Selected extract:

===============

Things people say either knowing or not knowing one is Jewish.
It does do a bit of behaviour modification after a while.
I think it is great that there are those about who are trying to get more dialogue going between all three major religions in Australia.
Particularly amongst the young, who are the leaders of tomorrow.
"People leaking into each other"…If that’s what Rushdie is all about, then he should be taught in schools.
Salam, shalom, peace, sister
A truly refreshing piece of reading and a great antidote to all the rubbish we see from tabloid scribblers masquerading as commentators on Islamic matters.
For myself, I find Rushdie’s prose slightly dense. But I always persevere with his texts and invariably emerge richer as a result.
I commend you for failing to act on the fatwa. But I’m sorry to hear you did not protest volubly, and possibly violently, against the wine and cheese. In my experience of London book signings, these are uniquely and universally foul.
Shakira I’m very impressed that you actually took the opportunity to meet the illustrious Salmon Rushdie. I too like arel find his prose quite intricate and heavy going, however he is a master of the written word and his highly imaginative and descriptive passages invoke the eternal power of past mythologies, as he reinterprets and regurgitates these ancient ideas for modern times.
However, the problem you seem to be pondering over is our Western need for ‘freedom of speech’ especially when it concerns the criticism of religious texts.
Believe it or not this is one of the reasons Christianity arose from a repressive Jewish Orthodoxy in Roman times and it is this oppressive Orthodoxy which plagues Islam now, as most of the ideas and religious dogma arose from early Judaism.
Since those times many writers have written criticisms and critiques of both Judaism and Christianity, but why none from Islam?
If books can be banned for inciting violence against a particular group of people - in Islam’s case - non Muslims - then there is a real reason for banning the rote learning (without critical examination) of the Koran in Western culture.
Perhaps Muslims would then at least start reading the Koran with a critical 21st century mind, putting non-Muslims a little more at ease with the extremist ideas against infidels as expressed in the Koran.

===============

Request: In the reader comments, how does the commenter who always perseveres with Rushdie's texts describe his prose? The listing that comes next is separate material, unrelated to the reader comments.

Provided data:
===============

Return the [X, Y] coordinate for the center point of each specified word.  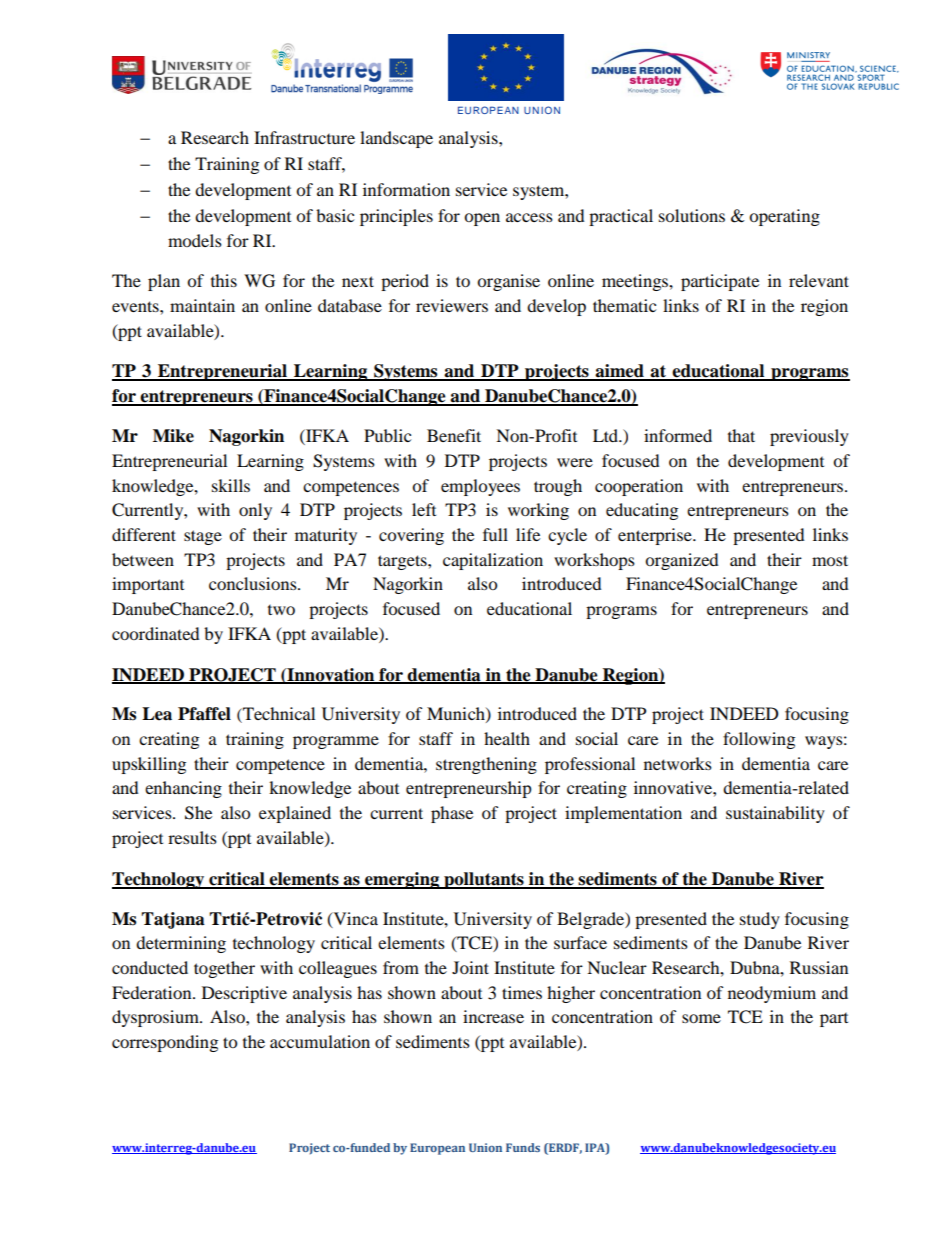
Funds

===============

Task answer: Slightly dense.